Since the departure of the Artest currently known as Metta World Peace, small forward has been a position of enigma for the Sacramento Kings. From James Johnson to Donté Greene, they’ve looked far and wide for all sorts of solutions to no avail. Their latest experiment comes in the form of a former UCLA Bruin.
At full strength, Luc Mbah a Moute is one of the league’s best individual defenders. But injuries have plagued Mbah a Moute’s career in recent years as he’s missed 48 games over the past two seasons. His shaky health has left many to wonder what the 27-year-old forward has left to give.
1. The biggest question Mbah a Moute needs to address as a new member of the Sacramento Kings is…
The health of his knee. He’s had trouble with his right knee going all the way back to college, and off-season surgery for tendinitis in 2012 kept him out of the start of last season. If he’s healthy, he’ll be a great defender for the Kings even though his maximum utility lies in stopping players like LeBron and Carmelo — muscle-y superstar forwards from the East.
2. An underrated aspect of Mbah a Moute’s game is…
His defensive flexibility. Take your pick: Luc can guard 1′s, 2′s, 3′s, and 4′s with equal proficiency. In addition to having the perfect physical tools to defend in the NBA — quick feet, long arms, and upper-body strength — Mbah a Moute is a student of the game who knows exactly what he needs to do to defend a player at any non-center position. He just needs to be healthy.
3. An overrated aspect of Mbah a Moute’s game is…
His offense. Saying that it’s not good is being rather kind.
There are minor positives. He has decent post footwork and a long enough reach to get decent looks in the low post provided that the paint isn’t too clogged by other defenders. Ideally, you could play him as a small-ball power forward and pair him with a jump-shooting center and other floor spacers.
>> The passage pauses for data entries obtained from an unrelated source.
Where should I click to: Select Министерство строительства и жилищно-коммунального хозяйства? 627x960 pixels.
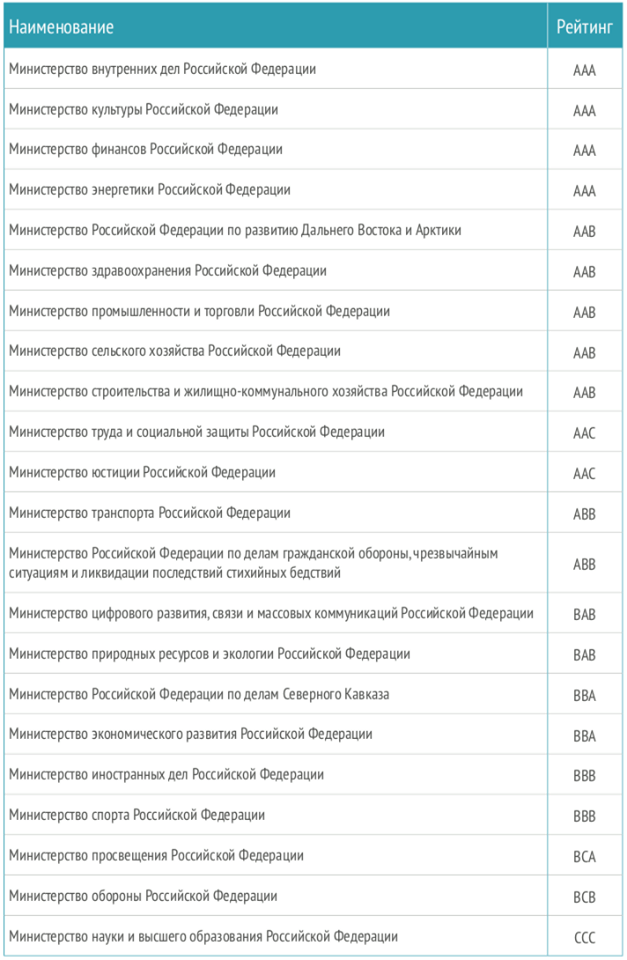coord(313,392)
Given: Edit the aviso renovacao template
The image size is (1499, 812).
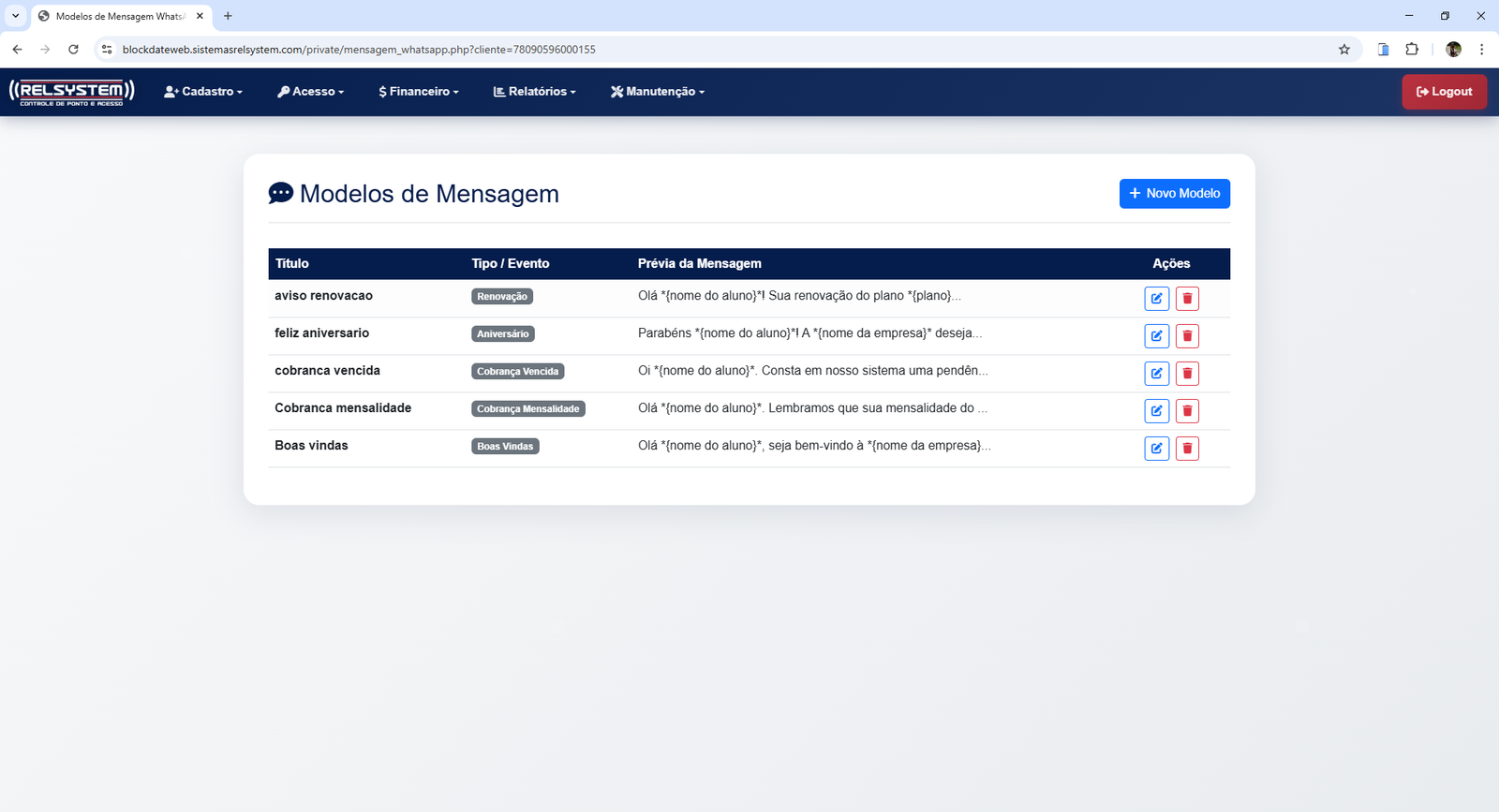Looking at the screenshot, I should 1156,299.
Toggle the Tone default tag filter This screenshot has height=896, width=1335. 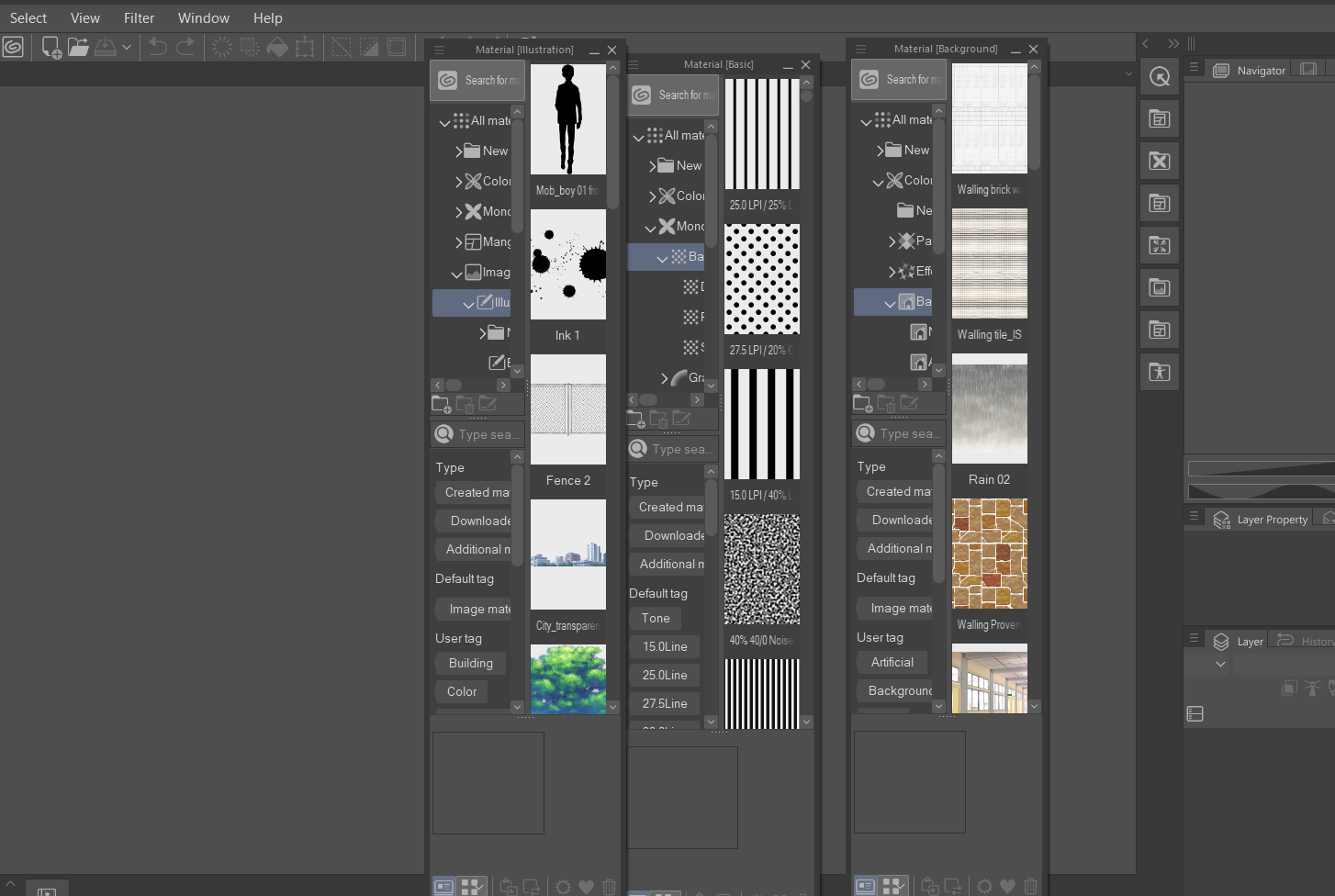point(656,618)
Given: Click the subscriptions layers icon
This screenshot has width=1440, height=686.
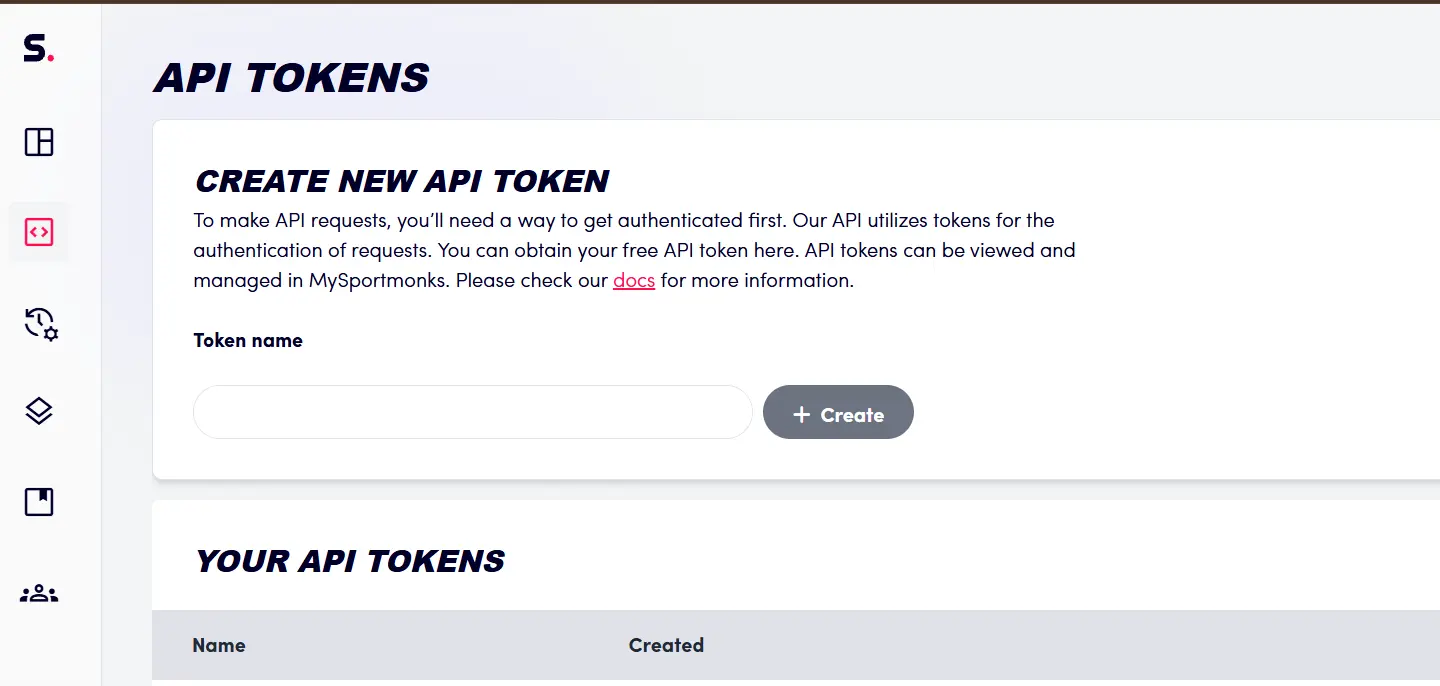Looking at the screenshot, I should point(38,411).
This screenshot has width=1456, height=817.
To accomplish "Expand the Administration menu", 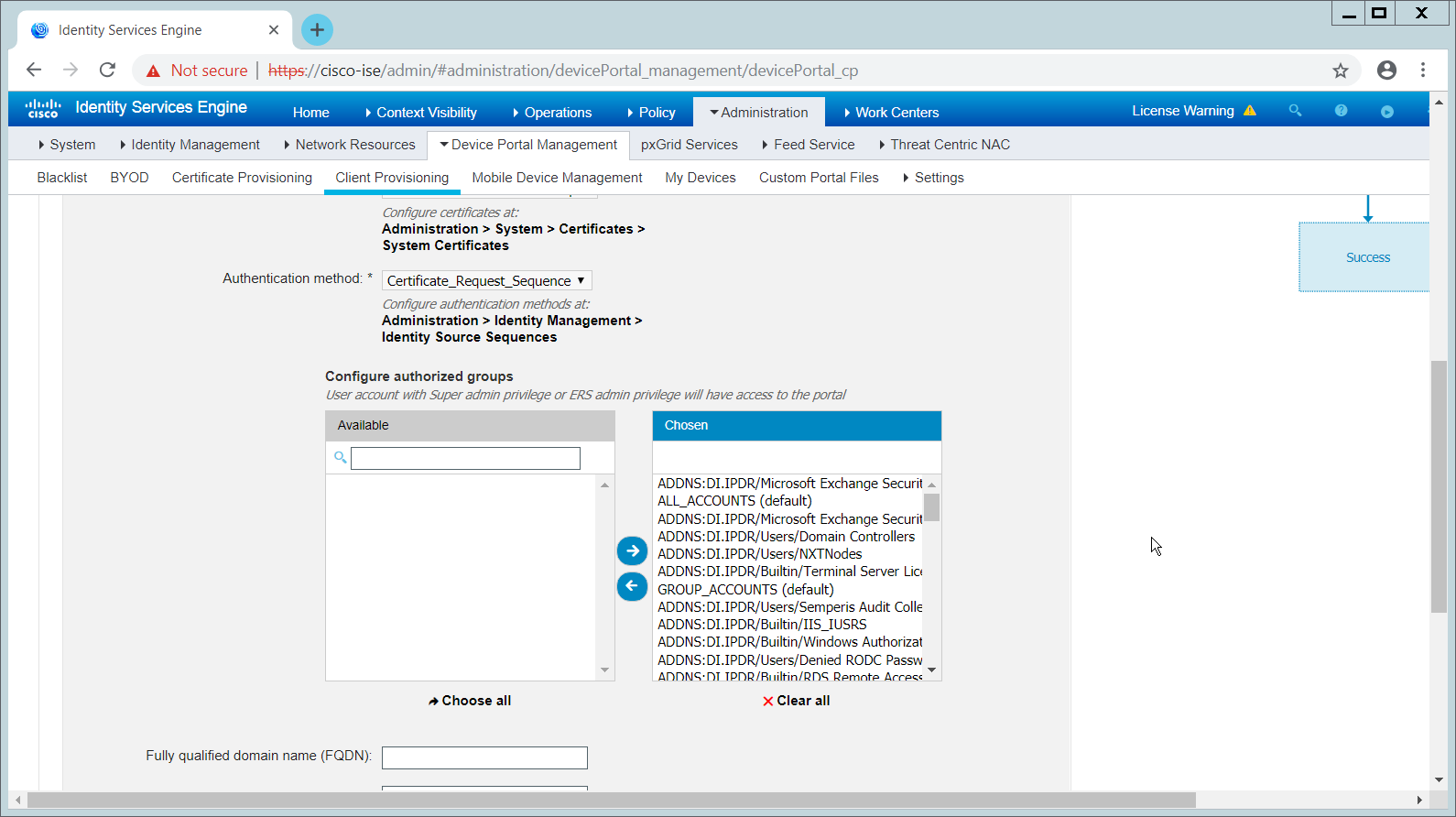I will (x=758, y=113).
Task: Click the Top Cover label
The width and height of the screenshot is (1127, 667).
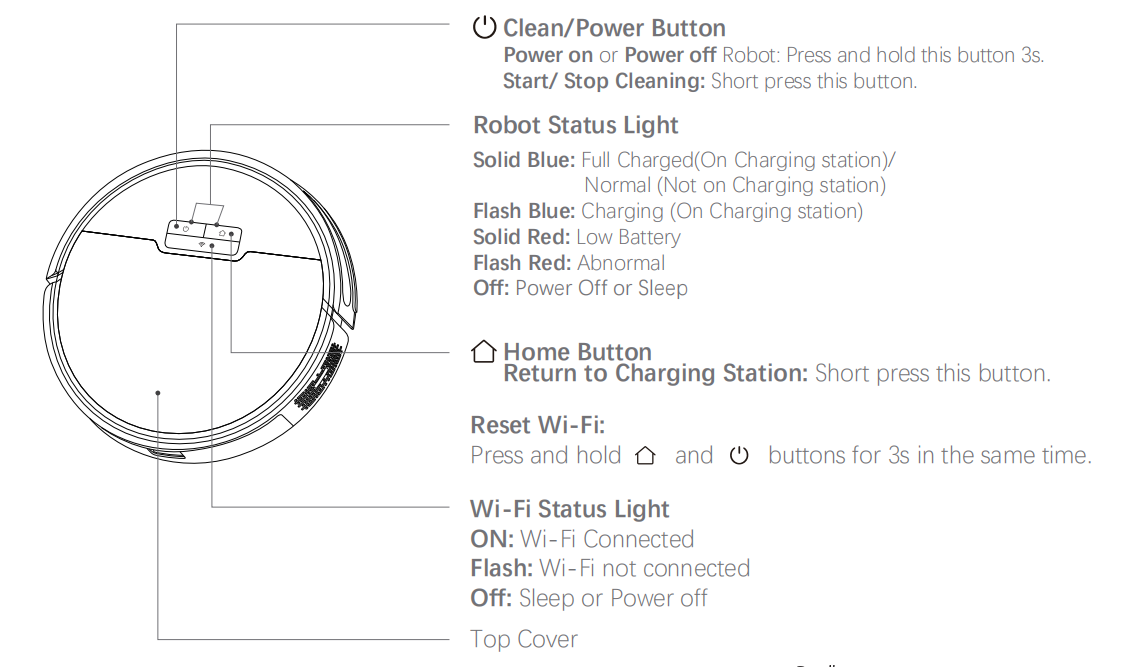Action: (x=524, y=639)
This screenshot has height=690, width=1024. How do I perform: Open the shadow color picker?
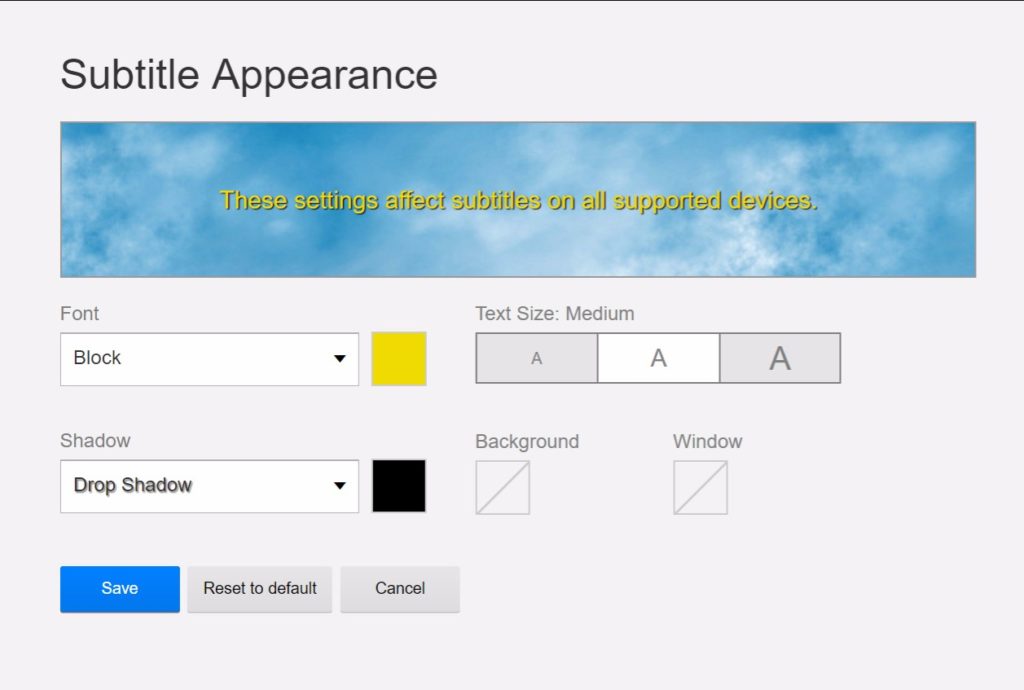point(399,485)
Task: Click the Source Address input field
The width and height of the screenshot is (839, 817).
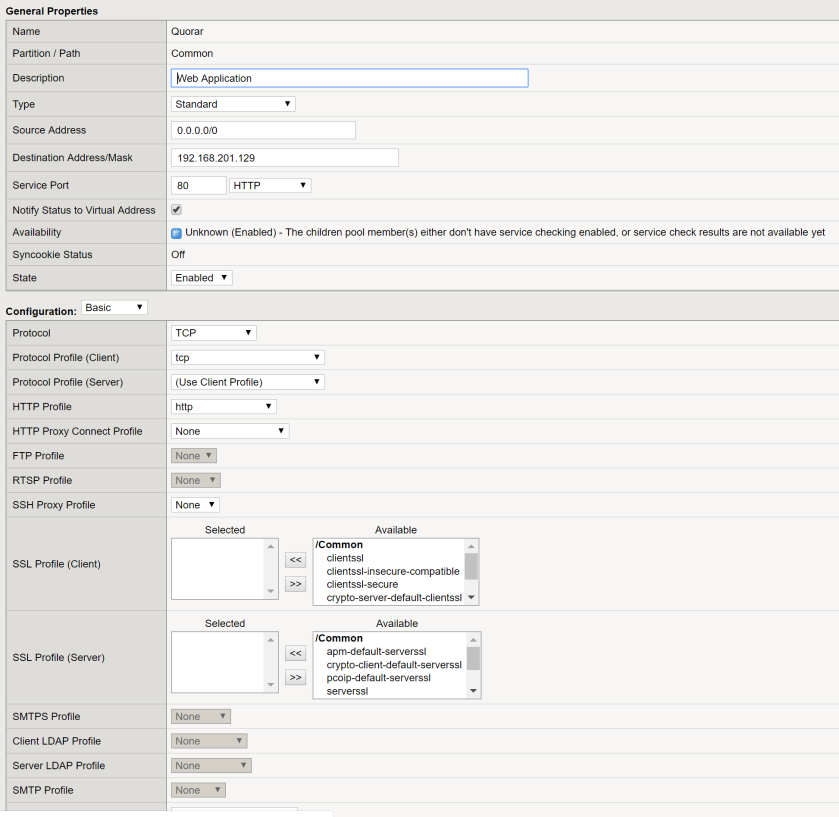Action: [x=263, y=130]
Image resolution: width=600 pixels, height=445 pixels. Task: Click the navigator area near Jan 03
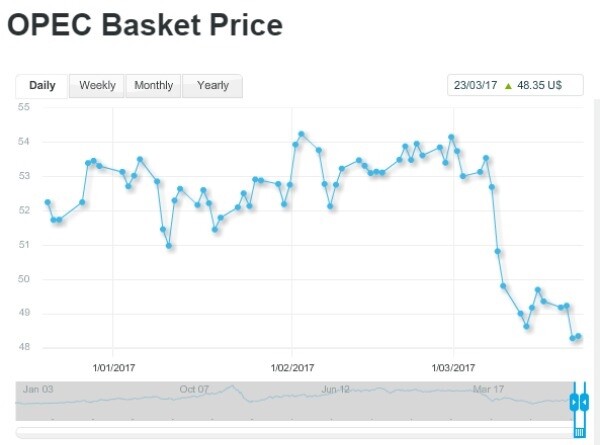(x=40, y=400)
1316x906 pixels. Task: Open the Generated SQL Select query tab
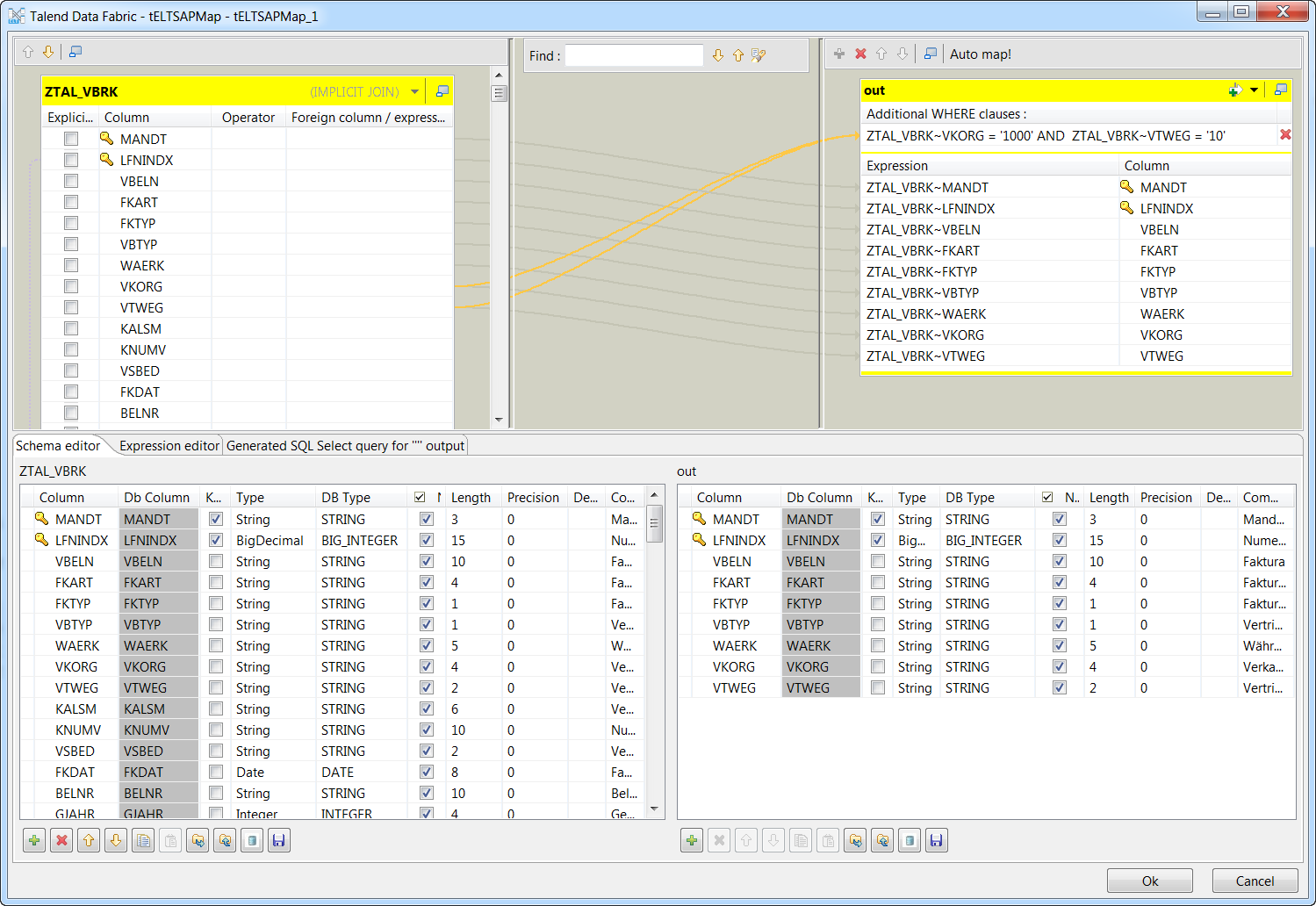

The biggest knock on Luc’s time in Milwaukee is that he never developed a jump shot. There would always be glimpses of a budding corner 3 game in the preseason and the first month of the regular season, but it would always go away later on. When he was used as a small forward for the Bucks, he was relegated to the right corner of the floor on offense and the results over the past two seasons (1, 2) were disheartening.
To make matters worse, Mbah a Moute posted those mid-range shooting performances while being ignored by the defense. While Luc was missing 17-footers, his defender was clogging the lane and preventing the penetration of his teammates. For instance, Monta Ellis shot 38.8% from the field with Luc on the floor and 43.0% with him off.
The best plan for Mbah a Moute as a perimeter player would be to have him shoot virtually nothing but corner threes. Even if he only makes 30% of them, that would provide far more productivity than the medium and long-range twos he takes when his confidence escapes him.
4. One word that characterizes his final season in a Mbah a Moute’s uniform is…
Frustrating. The knee issues never really resolved themselves. In his own words,
“I’m just figuring it out man,” he said. “I haven’t played basketball in eight months. I haven’t practiced, anything. I’ve just been playing games. I’ve played basketball four times in eight months. I got a long way to go.”
“It’s not where I’d like it to be yet,” he said as he shook his head. “I can play. The hardest thing is the conditioning and my knee. I’m just happy to be out there contributing, however I can.”
Despite the injury, Mbah a Moute gutted out four hard-fought performances against LeBron in the playoffs. After averaging fewer than 20 minutes per game in both March and April, he played 34 minutes per game of intense defense against James in the playoffs.
And even though Luc made it tough for him, LeBron wrecked the Bucks as both a scorer and a distributor in a Heat sweep.
5. Is Mbah a Moute a short-term or long-term fix for the Kings’ needs at forward?
Given his age (27), contract status (two years remaining) and the chronic nature of his knee issues, Mbah a Moute likely falls somewhere in-between.